### Supplied records
===
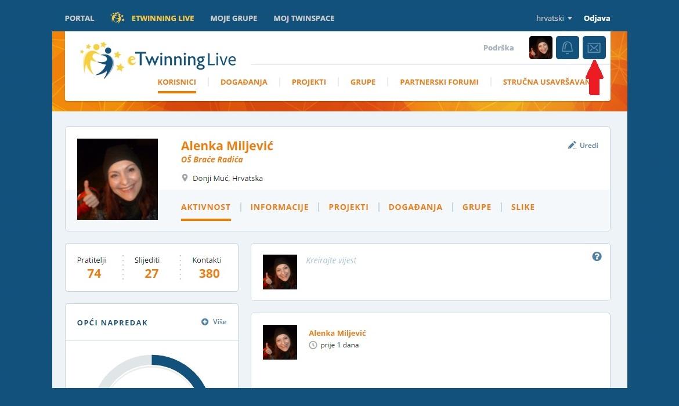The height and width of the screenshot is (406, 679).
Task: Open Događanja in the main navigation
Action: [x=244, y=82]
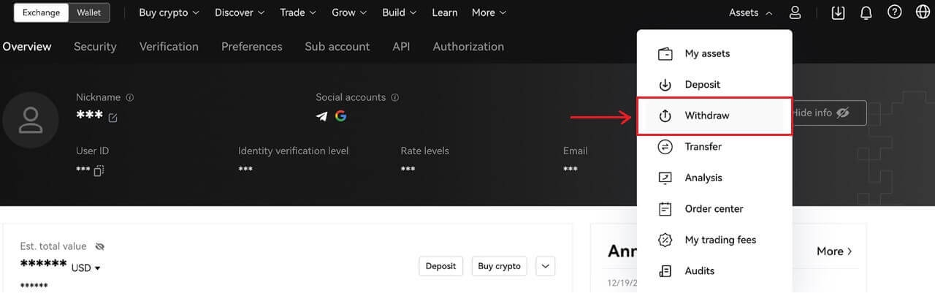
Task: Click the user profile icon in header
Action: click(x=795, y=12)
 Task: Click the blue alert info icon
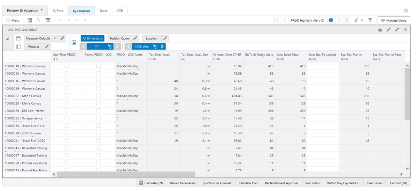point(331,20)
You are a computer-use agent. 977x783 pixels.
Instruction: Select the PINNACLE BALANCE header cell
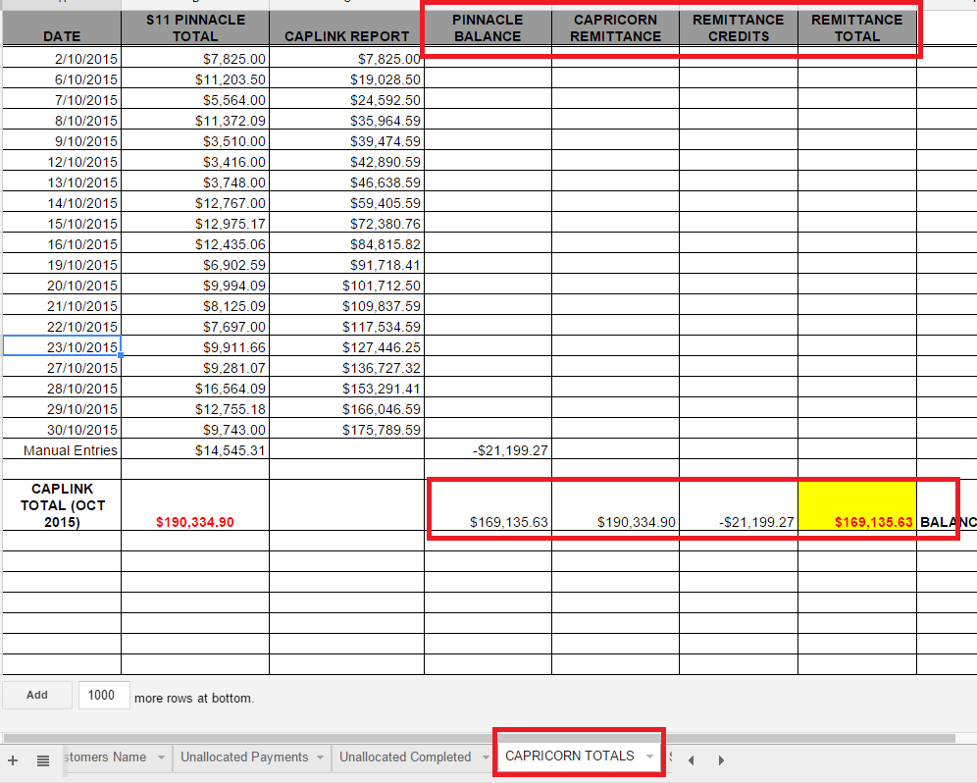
===
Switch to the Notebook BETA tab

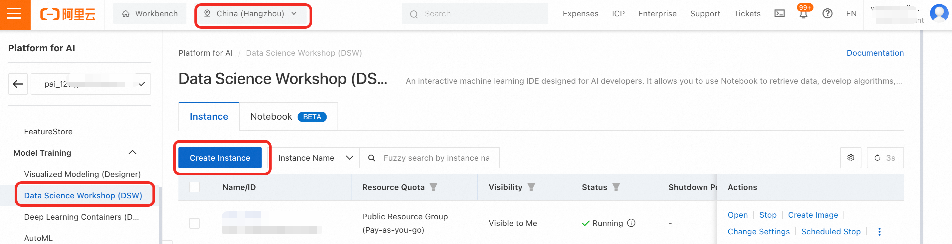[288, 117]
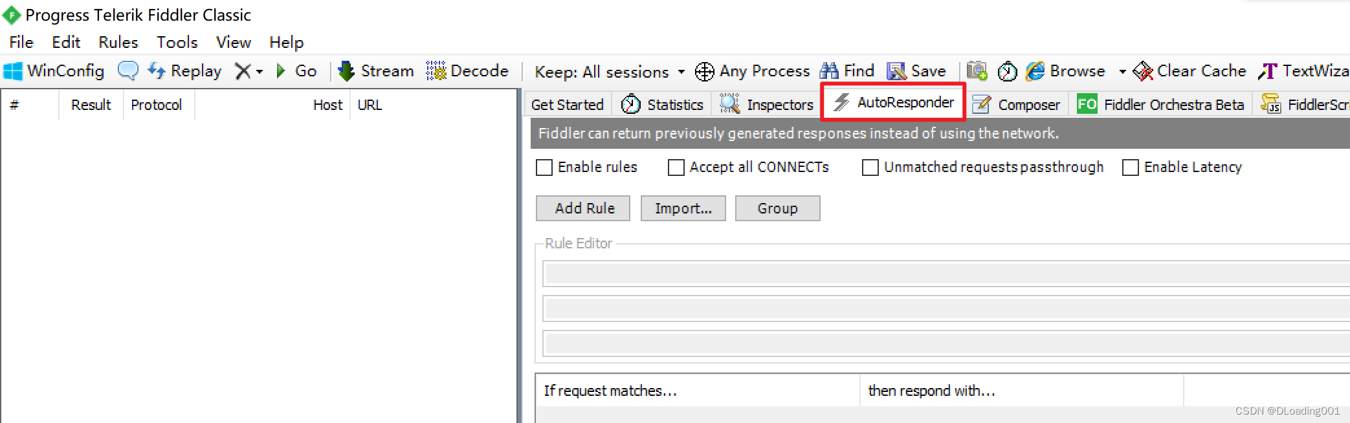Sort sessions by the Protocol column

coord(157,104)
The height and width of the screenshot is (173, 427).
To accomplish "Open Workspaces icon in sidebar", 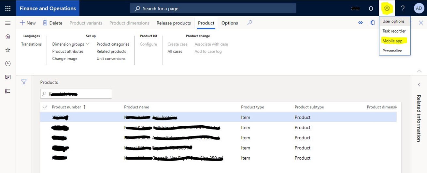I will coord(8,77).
===
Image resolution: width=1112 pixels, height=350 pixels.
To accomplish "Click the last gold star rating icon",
===
### Assigned task
Across the records above, count the lines holding "pixels" and write down only that count.

### Reply to the task
2